The logic of the company to get listed on Singapore Exchange is that this will allow the firm to have access to an investor base close to where its regional business is based, while also potentially given the opportunity for its customers, drivers and merchant partners to easily trade its shares if they so wanted, said the report quoting sources.
There were no comments in the report from Grab and SGX.
“For the right issuer, a secondary listing could well be a good move. You can get the best of both worlds,” said Raymond Tong, capital markets and M&A partner at law firm Rajah & Tann Singapore.
“If your home markets are in this region, a Singapore listing can help you tap another pool of investors as there are many family offices and funds based in Singapore,” said Tong.
Earlier this week, Grab completed a $40 billion merger with Altimeter Growth Corp., a special purpose acquisition company (SPAC), which was the largest ever SPAC deal.
Raising $4 billion from investors including BlackRock (BLK.N), Temasek Holdings, Fidelity International, Malaysia’s Permodalan Nasional Bhd and some of the richest family groups of Indonesia is the target of Grab as a part of the transaction.
Having initially launched a ride hailing business in 2012, Grab currently is operational in eight countries and in more than 400 cities. Since it was founded, the company has ventured diversified into delivering food and grocery while also venturing into the area of digital payments. It won a digital banking licence in Singapore last year.

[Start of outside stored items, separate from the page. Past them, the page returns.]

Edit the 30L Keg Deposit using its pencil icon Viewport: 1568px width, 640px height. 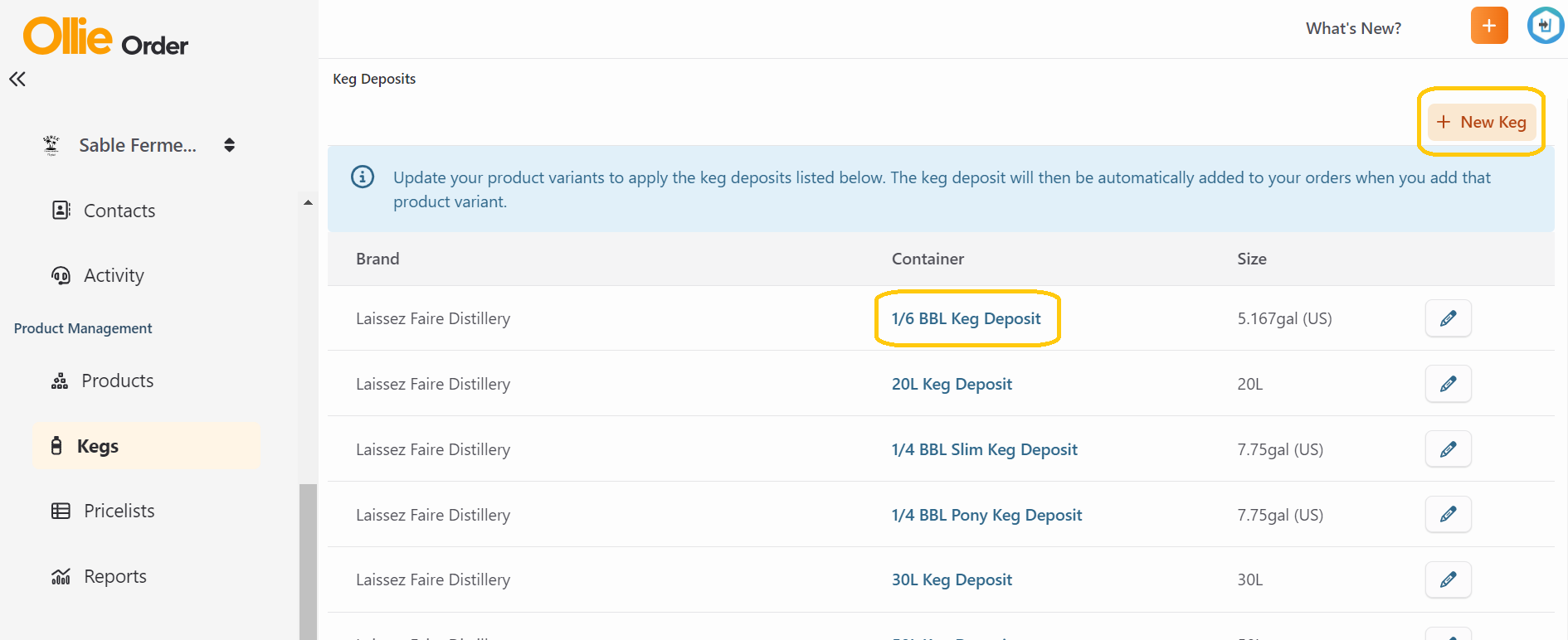coord(1448,579)
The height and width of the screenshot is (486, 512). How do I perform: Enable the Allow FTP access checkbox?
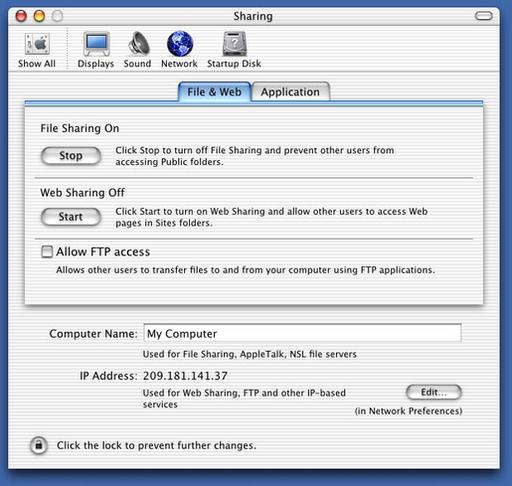pyautogui.click(x=47, y=252)
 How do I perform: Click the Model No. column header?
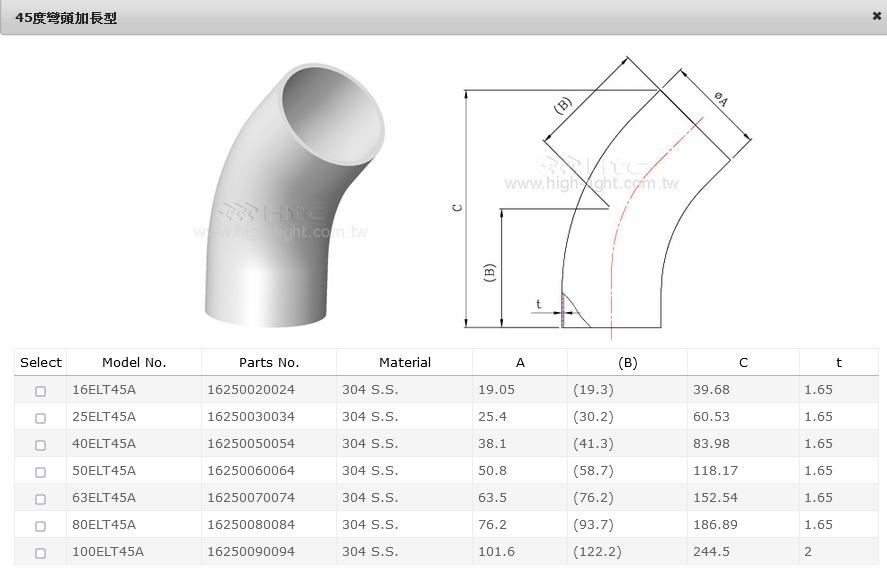tap(134, 363)
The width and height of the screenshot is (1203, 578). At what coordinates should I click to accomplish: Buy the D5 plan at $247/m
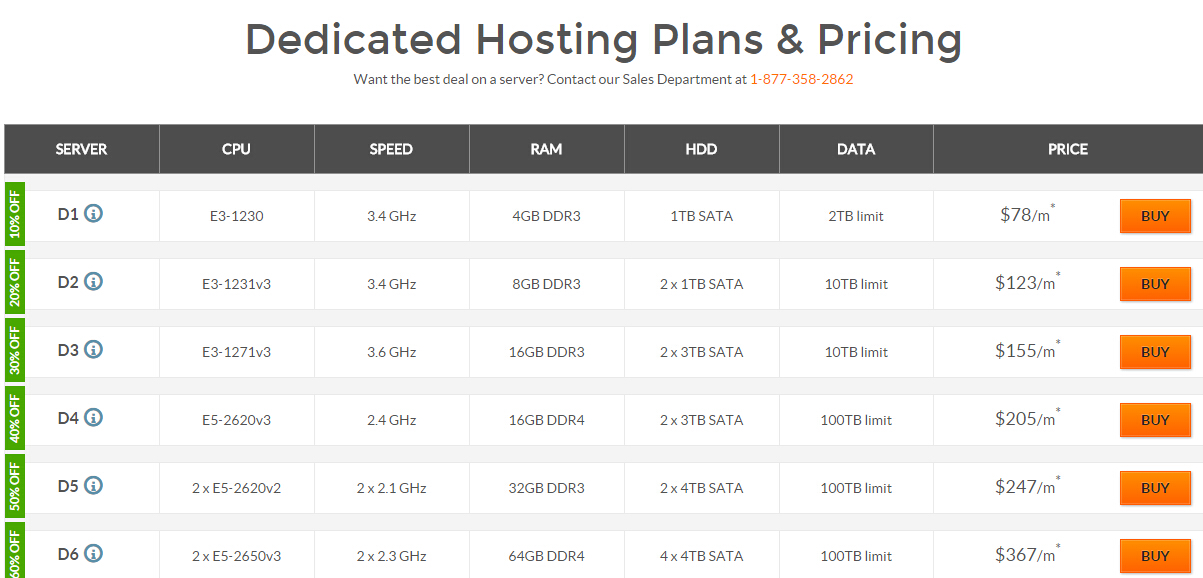(x=1155, y=488)
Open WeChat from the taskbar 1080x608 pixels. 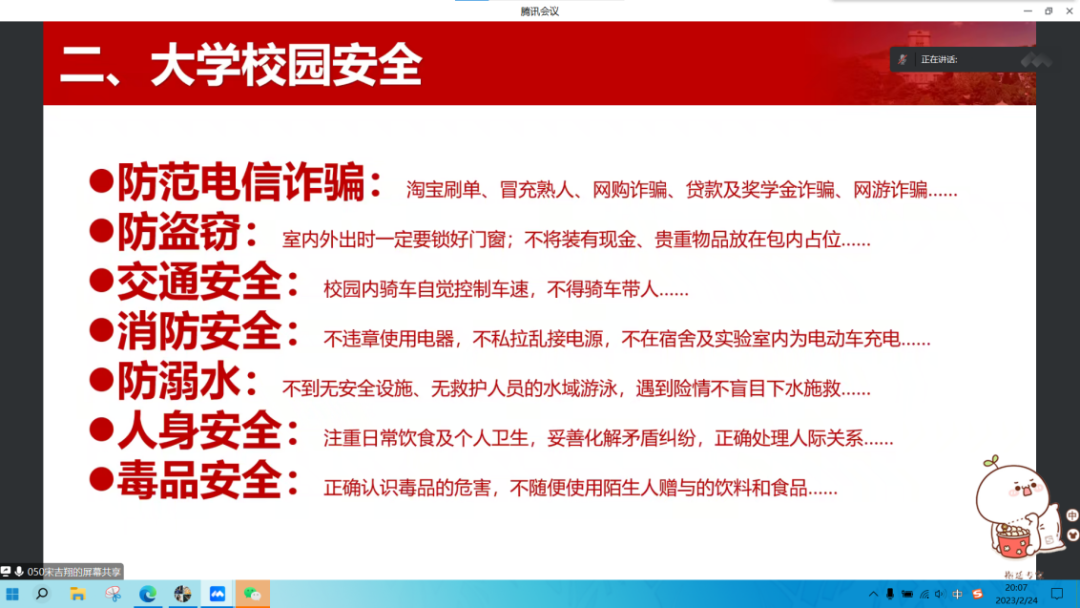click(252, 594)

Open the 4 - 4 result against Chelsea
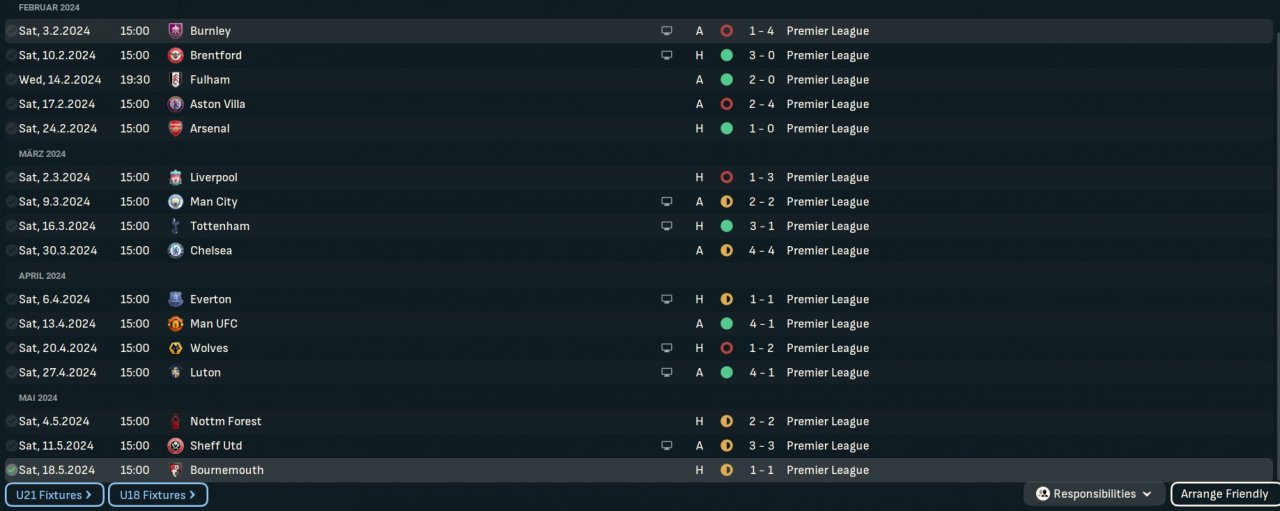pyautogui.click(x=761, y=251)
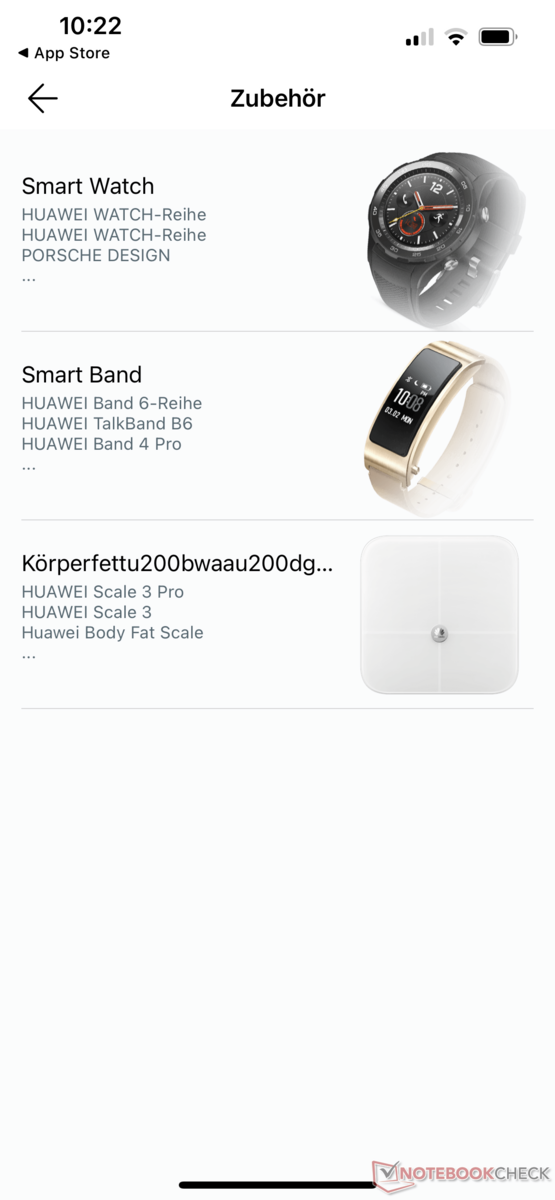
Task: Tap the 10:22 clock in status bar
Action: click(90, 25)
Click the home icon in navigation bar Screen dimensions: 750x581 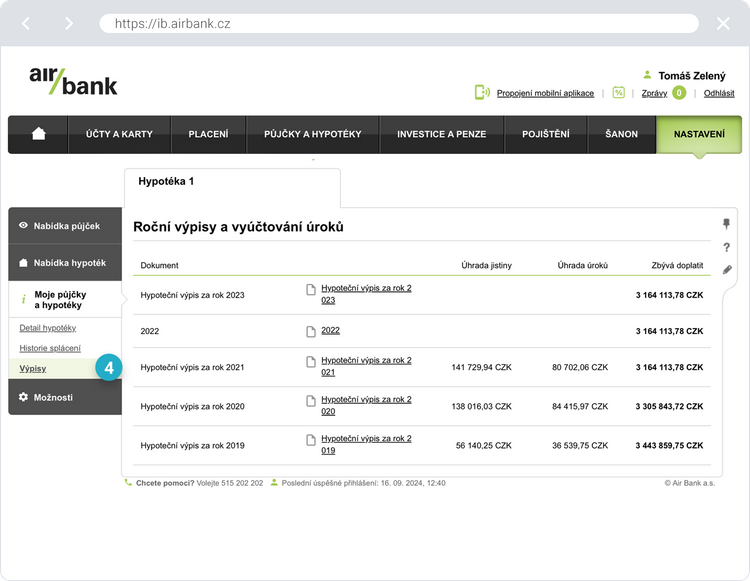click(39, 134)
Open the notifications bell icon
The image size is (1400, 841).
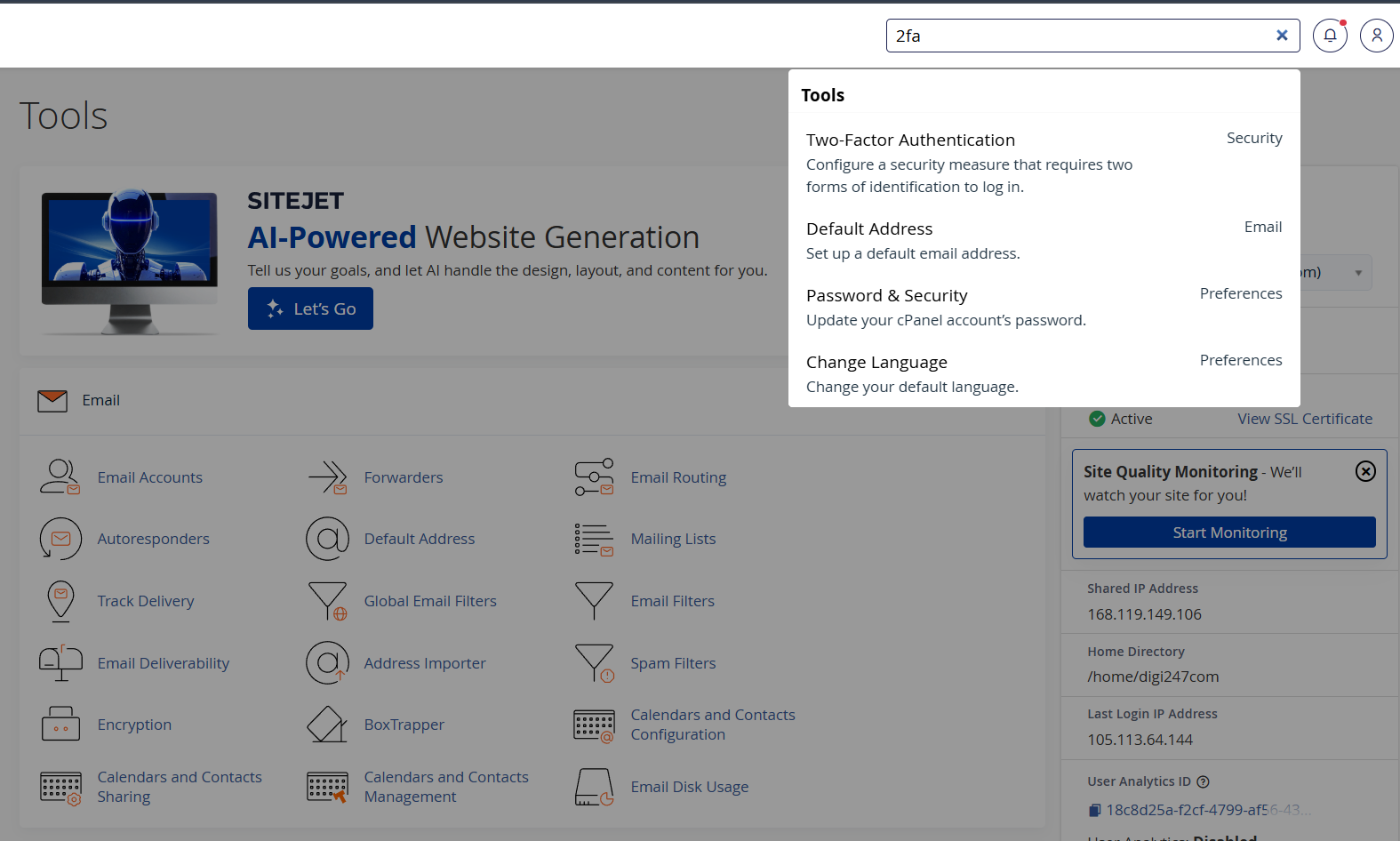pos(1330,36)
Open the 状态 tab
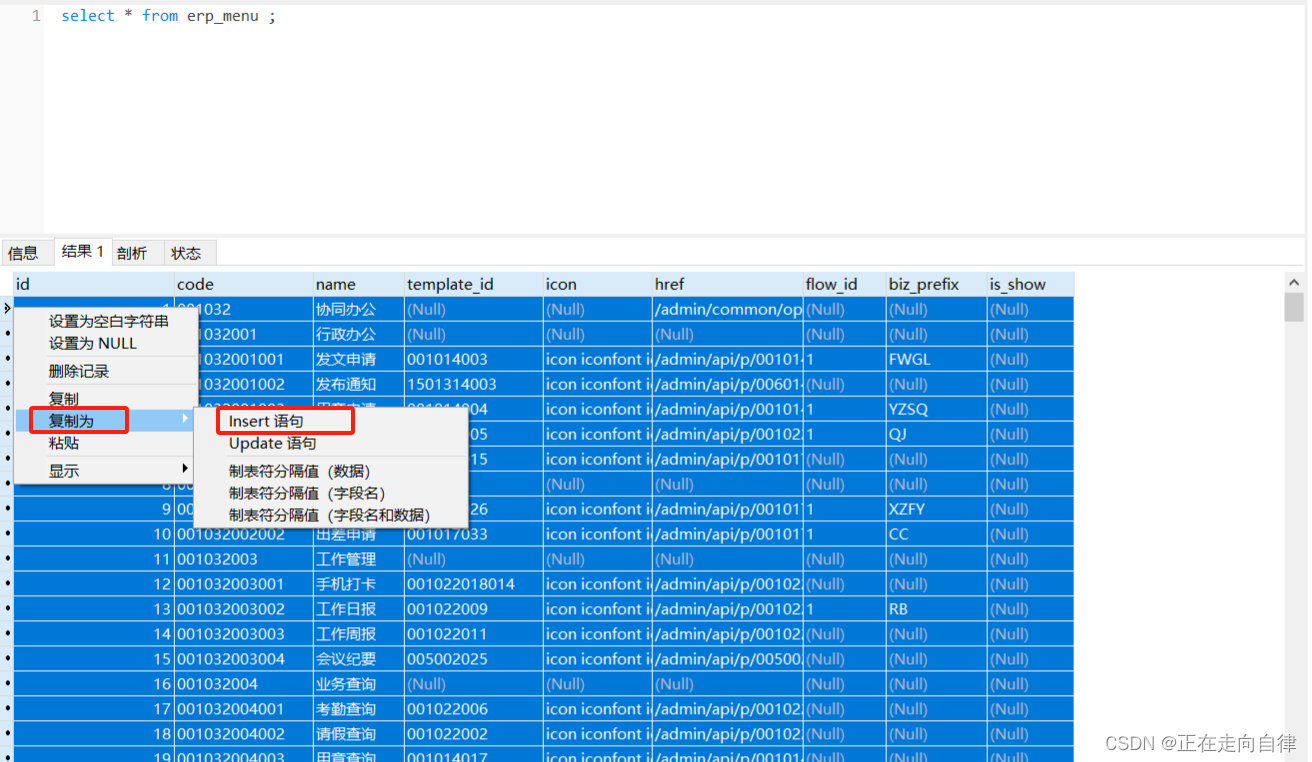Image resolution: width=1312 pixels, height=762 pixels. tap(186, 253)
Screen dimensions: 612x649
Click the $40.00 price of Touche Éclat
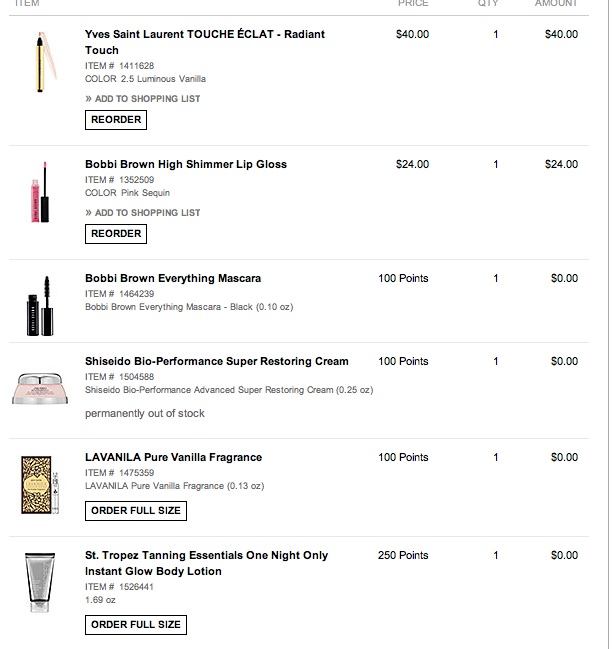click(412, 34)
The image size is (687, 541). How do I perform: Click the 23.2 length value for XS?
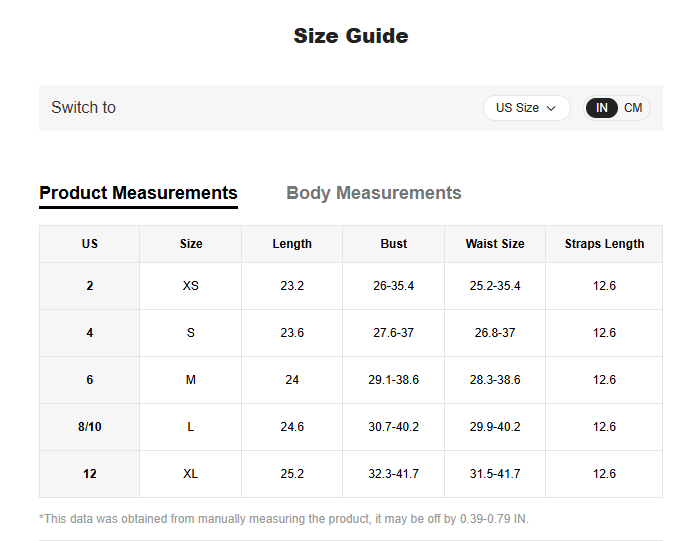coord(292,286)
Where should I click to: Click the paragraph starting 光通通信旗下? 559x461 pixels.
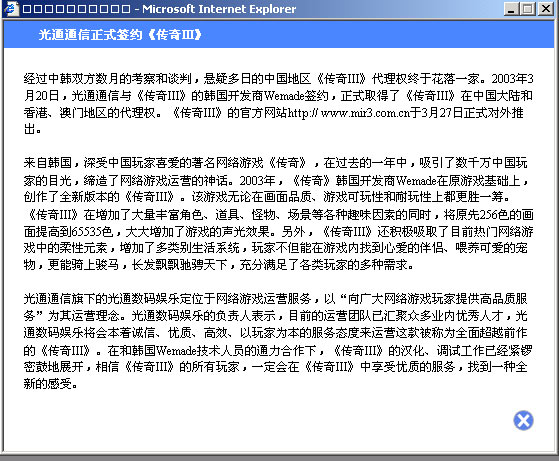[278, 342]
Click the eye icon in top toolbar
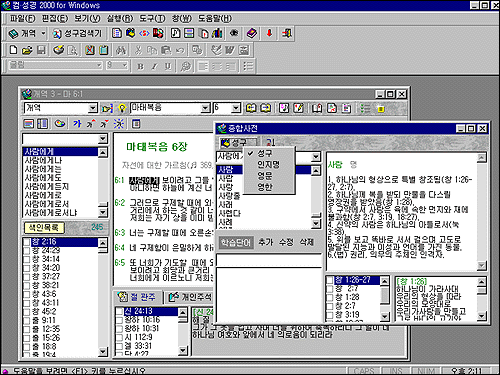The image size is (500, 375). point(234,33)
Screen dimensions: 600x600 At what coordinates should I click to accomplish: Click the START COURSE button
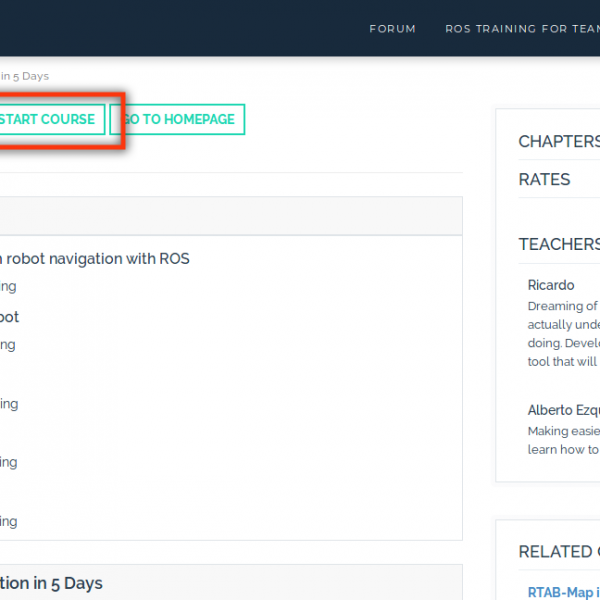(x=48, y=119)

The report did not mention anything about the amount of money that Grab was looking to generate from the secondary listing and the financial terms and timetable of the potential listing were still in early stages.
The company is currently worth about S$74 billion ($55.4 billion) by capitalisation and has the highest valuation on the Singapore bourse is bank DBS Group Ltd.
For SGX, Grab’s listing would be a big win even though the company has sufficient cash reserves and could only decide to raise only a small amount of cash from Singapore listing, said reports quoting sources.
Large IPOs from real estate investment trusts have only been made on the SGX. Low liquidity and valuations has been the issue for the exchange because it has a small base of retail investors in the city-state. In recent times, there has been a series of delistings. The impediments have also discouraged large regional high-growth companies from getting listed at the exchange.
Companies listed at the SGX have raised four times more funds from secondary listings compared to primary listing over the past three years.